Difference between TensorFlow and Keras
TensorFlow and Keras both are the top frameworks that are preferred by Data Scientists and beginners in the field of Deep Learning. This comparison of TensorFlow and PyTorch will provide us with a crisp knowledge about the top Deep Learning Frameworks and help us find out what is suitable for us.
TensorFlow is an open-source software library used for dataflow programming beyond a range of tasks. It is a math library that is used for machine learning applications like neural networks.
Keras is an open-source neural network library written in Python. It can run on top of TensorFlow. It is defined to enable fast experimentation with deep neural networks.

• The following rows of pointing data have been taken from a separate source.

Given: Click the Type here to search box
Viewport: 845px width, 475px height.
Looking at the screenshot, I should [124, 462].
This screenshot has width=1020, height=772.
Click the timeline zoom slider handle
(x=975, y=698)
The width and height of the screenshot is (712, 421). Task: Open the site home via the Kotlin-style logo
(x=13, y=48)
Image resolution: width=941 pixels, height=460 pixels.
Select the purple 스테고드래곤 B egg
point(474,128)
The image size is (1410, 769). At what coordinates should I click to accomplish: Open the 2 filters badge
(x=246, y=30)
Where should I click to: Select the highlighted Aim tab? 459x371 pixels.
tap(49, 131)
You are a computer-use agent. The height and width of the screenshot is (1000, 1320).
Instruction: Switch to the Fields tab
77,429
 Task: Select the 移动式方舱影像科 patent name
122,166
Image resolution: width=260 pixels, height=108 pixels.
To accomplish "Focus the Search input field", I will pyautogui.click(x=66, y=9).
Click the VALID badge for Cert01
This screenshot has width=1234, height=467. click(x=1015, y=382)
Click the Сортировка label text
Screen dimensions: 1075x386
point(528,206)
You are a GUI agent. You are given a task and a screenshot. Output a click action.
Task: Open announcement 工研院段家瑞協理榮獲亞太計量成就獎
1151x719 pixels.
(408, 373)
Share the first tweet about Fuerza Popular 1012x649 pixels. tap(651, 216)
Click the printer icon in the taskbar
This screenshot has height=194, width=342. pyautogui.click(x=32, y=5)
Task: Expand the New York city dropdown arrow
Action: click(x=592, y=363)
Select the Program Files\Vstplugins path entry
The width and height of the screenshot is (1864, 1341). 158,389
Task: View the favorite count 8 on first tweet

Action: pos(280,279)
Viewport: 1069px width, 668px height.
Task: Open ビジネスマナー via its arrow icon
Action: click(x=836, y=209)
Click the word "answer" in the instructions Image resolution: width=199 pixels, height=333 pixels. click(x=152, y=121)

Comparison b/w both frameworks
All three frameworks are internally related to each other and have some fundamental differences that distinguish them from one another.
- Origin
- Speed
- Level of API
- Architecture
- Debugging
- Dataset
- Popularity
- APIs
Origin
TensorFlow library is developed by the Google brain team and free software library. And this library is open source in nature. And Keras is a minimalist Python library for deep learning which can run on top of Theano or TensorFlow and developed by Francois Chollet, a Google engineer using four guidelines principles: Modularity, Minimalism, Extensibility, and Python.
Speed
The performance is approximately lower in Keras, whereas TensorFlow and Pytorch provide a similar pace, which is fast and suitable for high performance.
Level of API
Keras is a high-level API able to run on the top of TensorFlow, CNTK, and Theano. It has gained support for its ease of use and syntactic simplicity, facilitating fast development.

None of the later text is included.